Directions for this task —
Your copy starts at the line containing "You are a computer-use agent. 650x750 pixels." and ends at the last line below. Copy exactly, without pictures.

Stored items
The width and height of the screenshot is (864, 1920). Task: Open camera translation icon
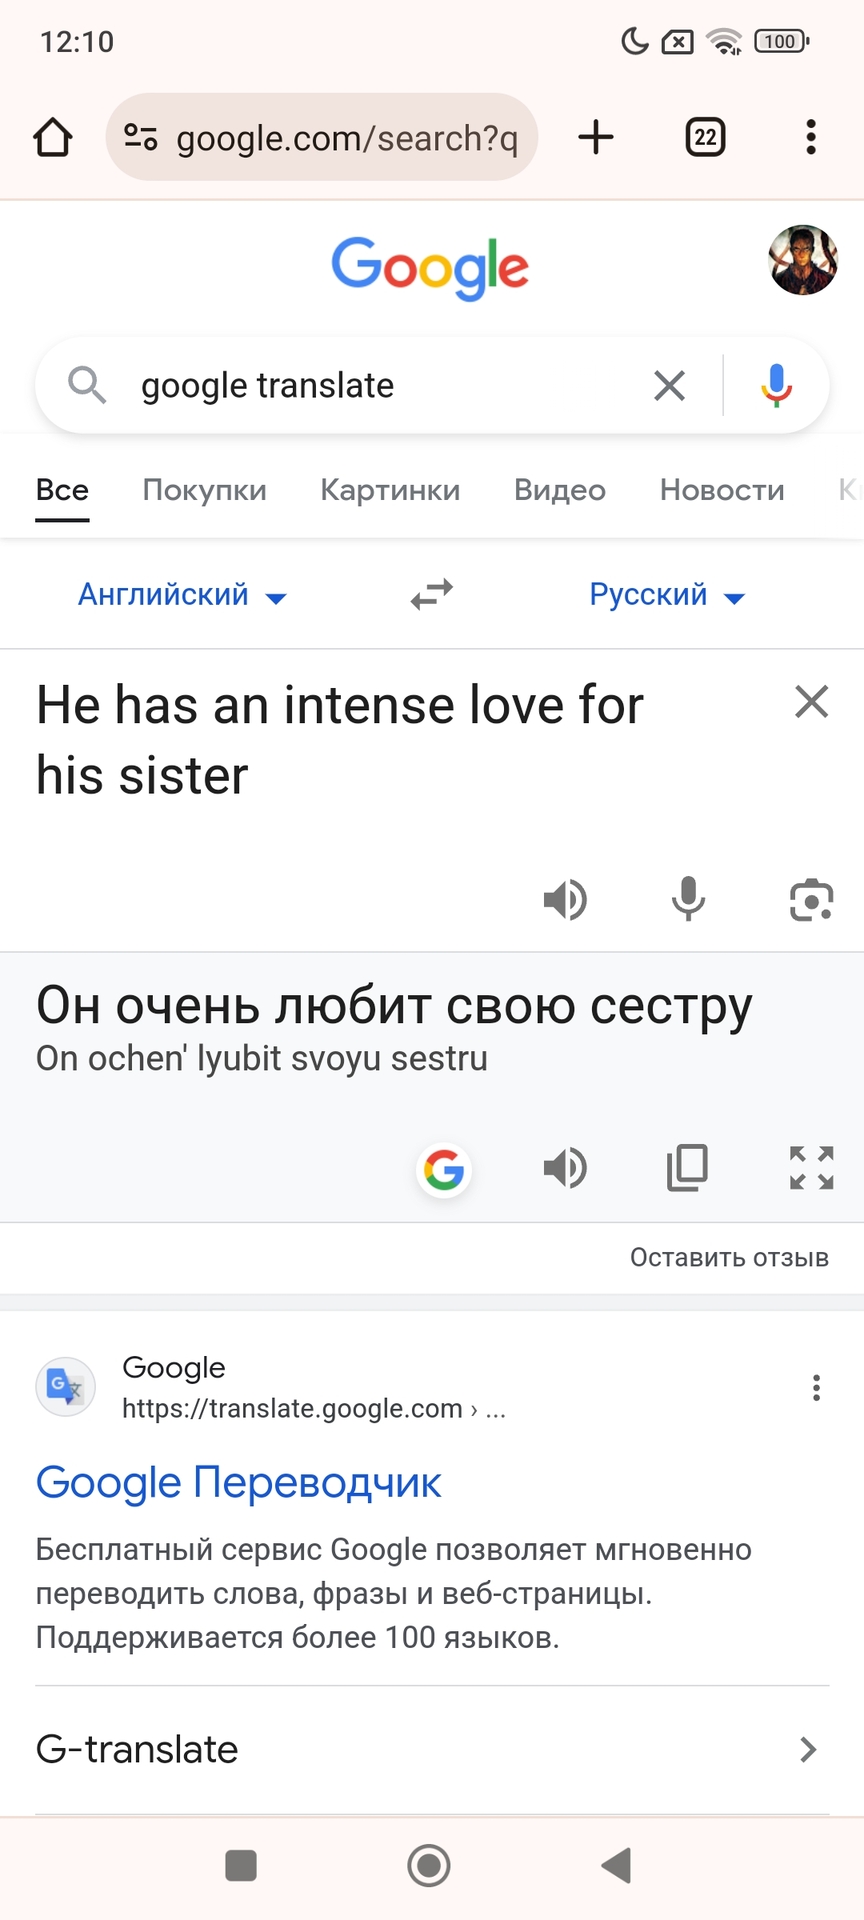coord(811,900)
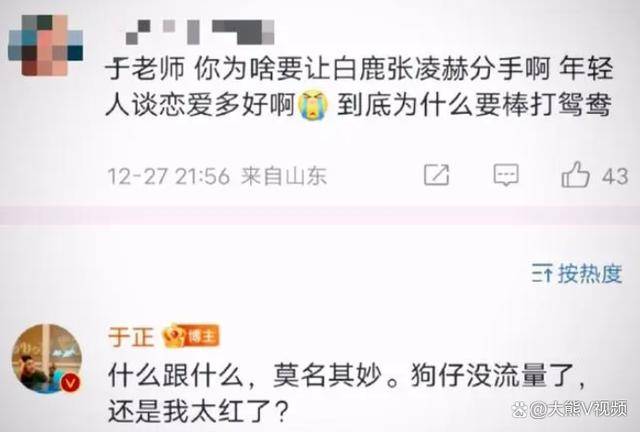Open the pixelated commenter avatar
640x432 pixels.
46,45
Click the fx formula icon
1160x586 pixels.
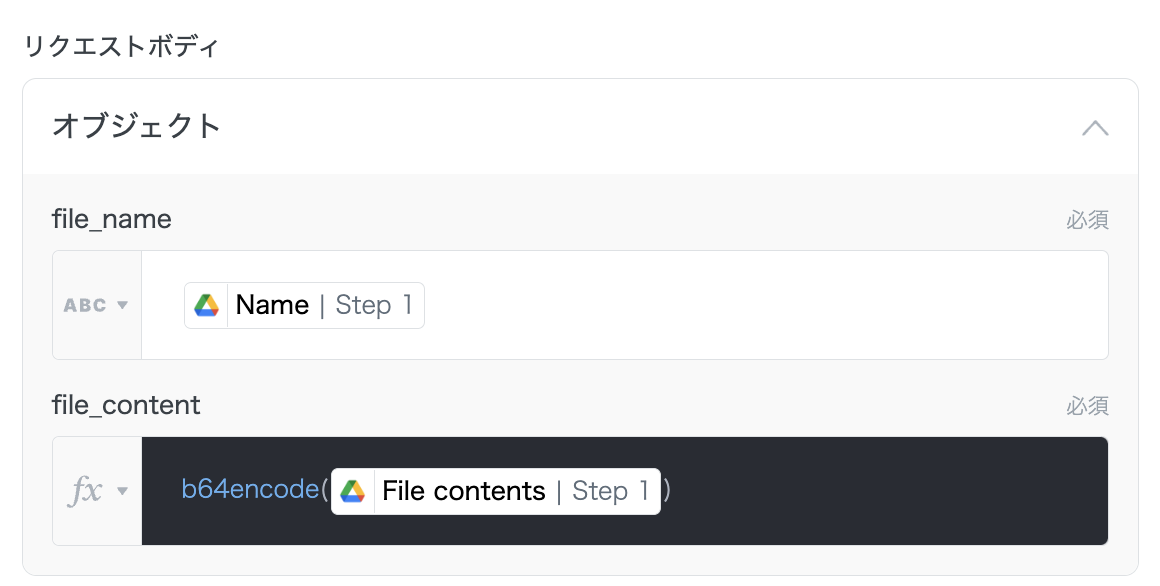(86, 491)

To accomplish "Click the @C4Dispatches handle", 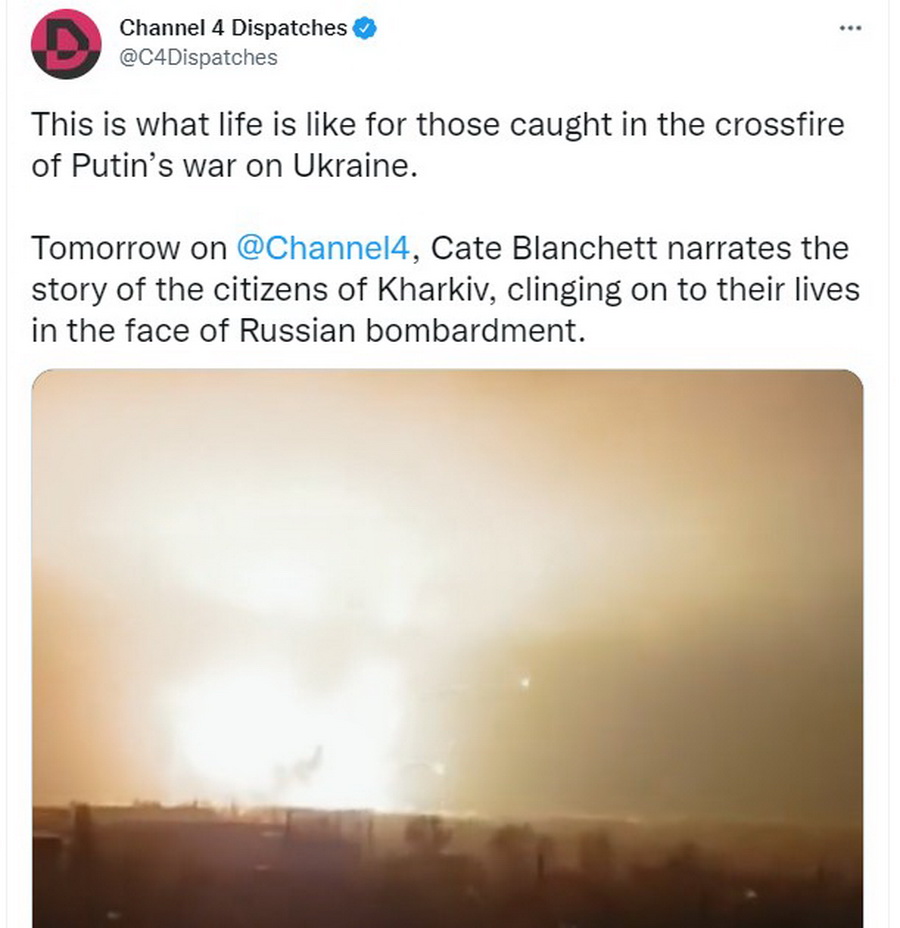I will [198, 57].
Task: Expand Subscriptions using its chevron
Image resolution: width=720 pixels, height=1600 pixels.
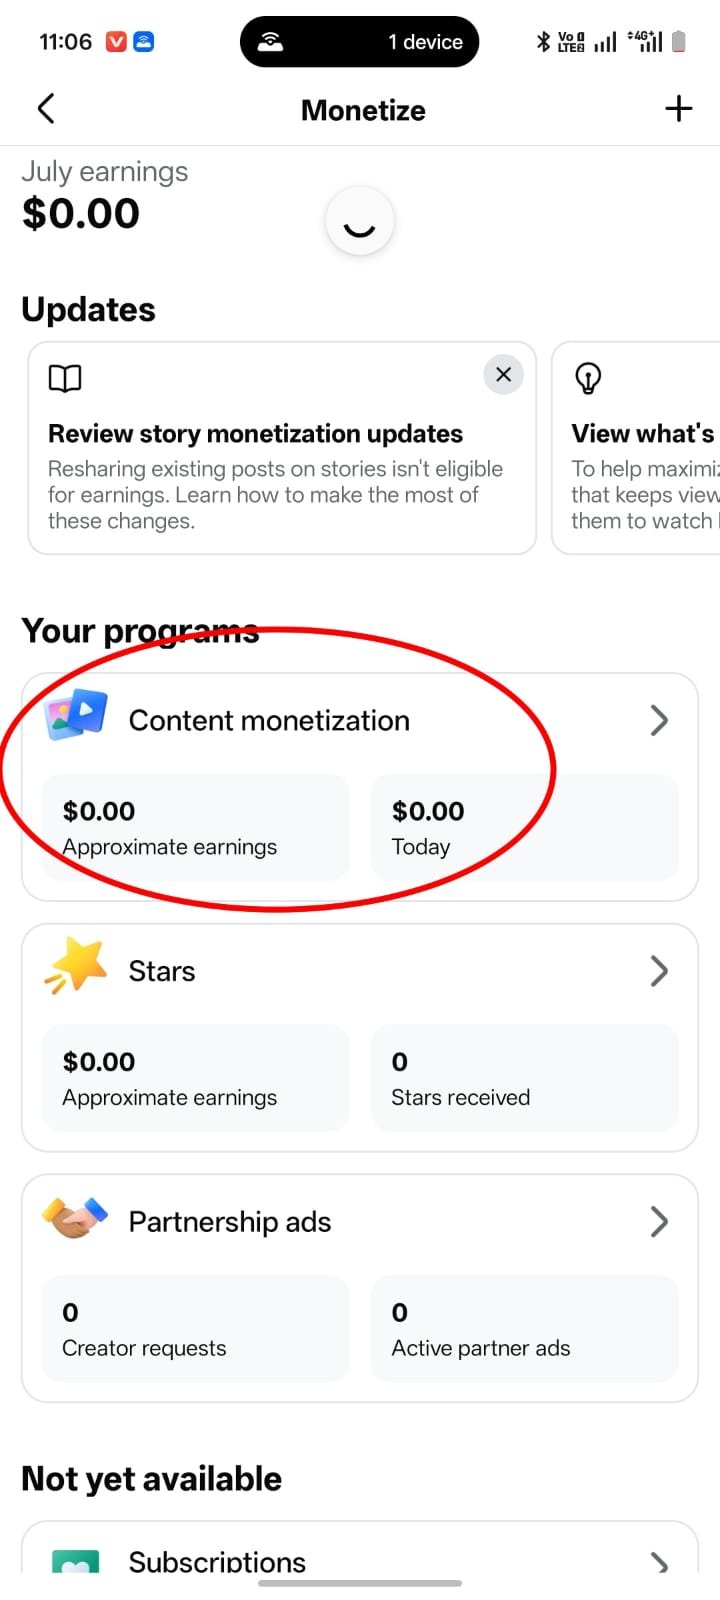Action: (659, 1562)
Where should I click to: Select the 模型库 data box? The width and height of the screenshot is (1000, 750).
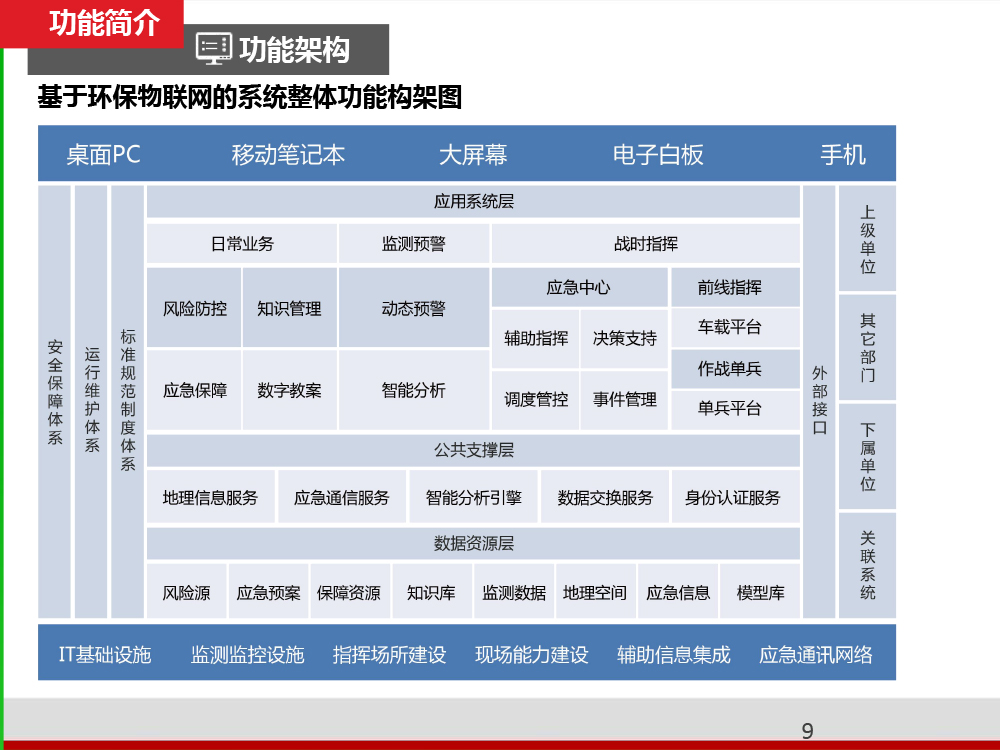(760, 593)
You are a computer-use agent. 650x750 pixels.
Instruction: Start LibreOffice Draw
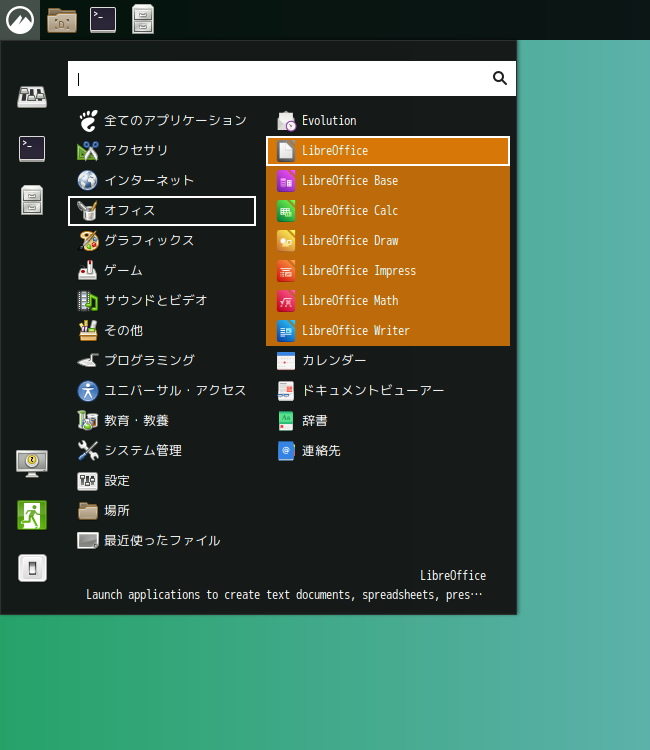(x=349, y=241)
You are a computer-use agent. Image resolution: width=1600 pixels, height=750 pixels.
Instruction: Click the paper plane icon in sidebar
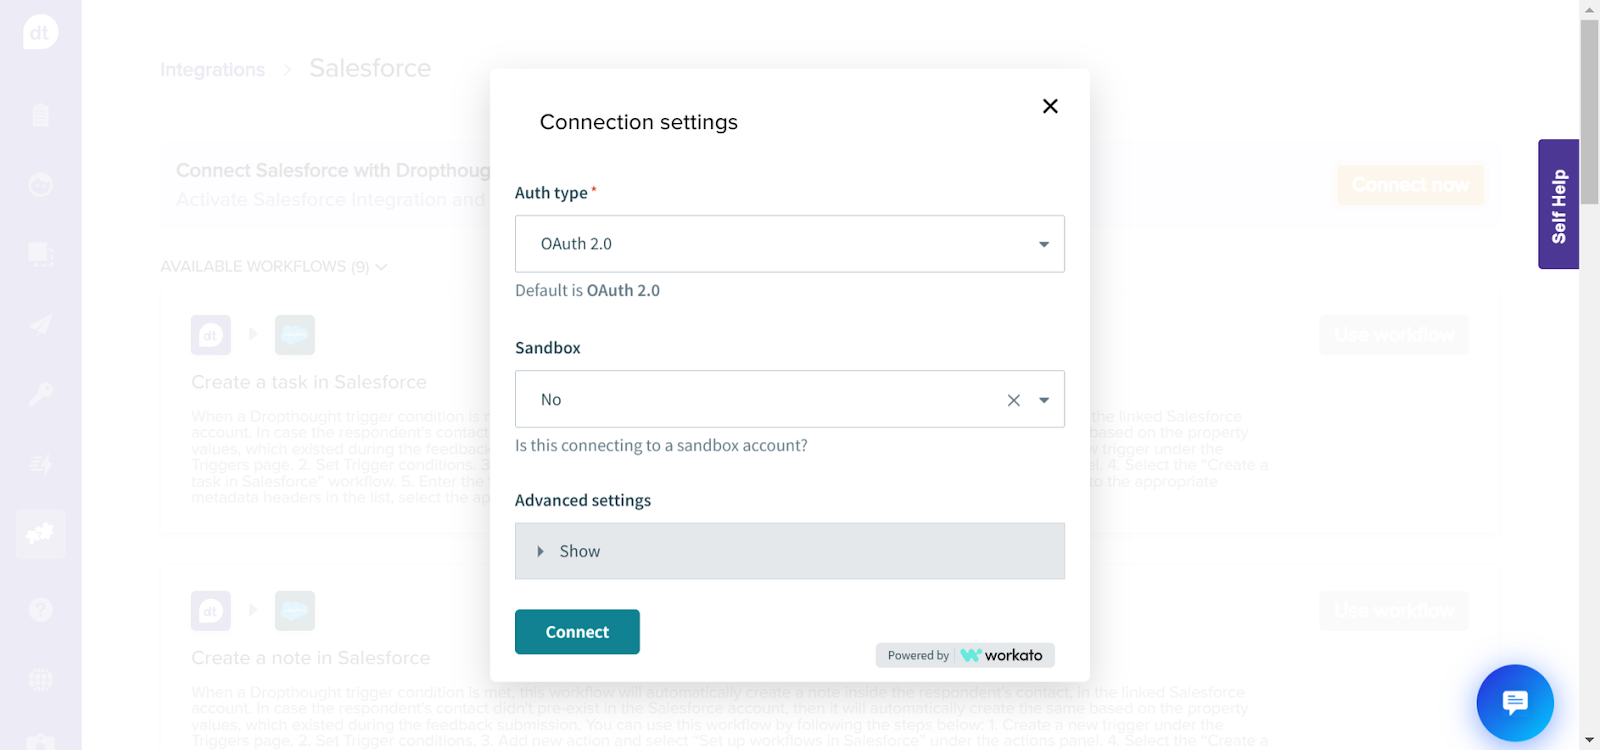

Solution to this task —
You are a computer-use agent. 650x750 pixels.
Instruction: Start LibreOffice Draw
(x=349, y=241)
You are a computer-use agent. Image resolution: width=1600 pixels, height=750 pixels.
Instruction: Click the paper plane icon in sidebar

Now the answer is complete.